A perennial underground favorite with a large core of die-hard lifelong fans, Fishbone’s commercial profile has soared and plummeted wildly over the course of their lengthy career. The group’s last brush with certifiable Big Time Rawk Stardom came in the early Nineties, with the advent of the Lollapalooza generation and the hit single ‘Sunless Saturday’. A couple of years and trends later found them once again as college-radio staples, a band to get nostalgic about rather than breathlessly awaiting their new release, but they’ve ridden that particular roller coaster since their very first EP came out in ’85. And while more than one major-label employee has probably developed an ulcer over what and how big the next Fishbone single was going to be, the band themselves, judging by both reputation and output, really couldn’t be bothered.

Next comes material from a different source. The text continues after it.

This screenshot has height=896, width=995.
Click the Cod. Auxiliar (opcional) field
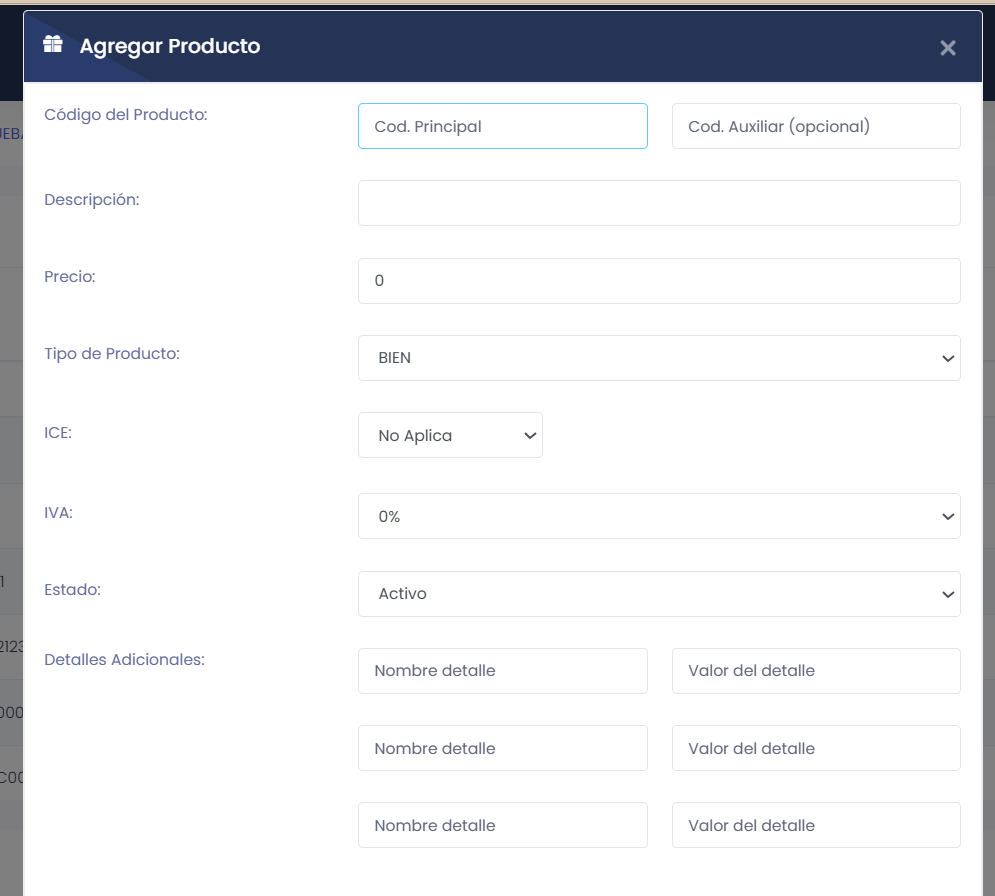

“That’s one thing that we’ve never done,” agrees Fisher. “Everybody was like, ‘you need another ‘Party At Ground Zero’, you need another ‘Sunless Saturday’’, but that’s not the concern at all. Just to move forward.”

He does, however, believe that somewhere in amidst the debris of genres obliterated, there may well be something that could be called ‘the Fishbone sound’, or, at the very least, ‘the Fishbone feel’.

“There may be an overall feeling. Like on this record, in the end, when we looked back, it made me feel like a combination of the first EP and In Your Face. But that wasn’t a conscious effort. We just talked about being the best Fishbone we can be, not trying to be someone else.”

And where, really, on a radio dial crammed with fabricated angst, overzealous Eddie Vedder acolytes, teen pop and the good old bling-bling, would Fishbone, purveyors of Truth and Soul, fit in, should they be driven to try? It doesn’t matter. They’re not.

“It’s a producer game, that’s going on now. It’s not about artistry,” Fisher laments. “We were fortunate enough to witness great artistry through some of the 80’s and 90’s, and now we’ve reached the point where it’s basically about producers, where pop manipulation rules. If I was thirteen years old right now, I’d just be feeling like becoming a serial killer, murdering pop stars,” he muses with a laugh.

But Fisher does see a high point in the current commercial music low, both for the future of music in general, and for his network of psychotic friends in particular.

“One thing that’s for sure, is I know that it’s all going to create a rebellion. That’s why I like it, the fact that all that stuff is happening, because there’s going to be a reaction to it.

“It’s already happening. Somebody is in the underground right now, you know? There’s somebody called Fishbone that’s formulating the next move. We won’t sound like our last record. We wanna dive headfirst into the future. We’re bringing the ‘nutts’ of a different kind.”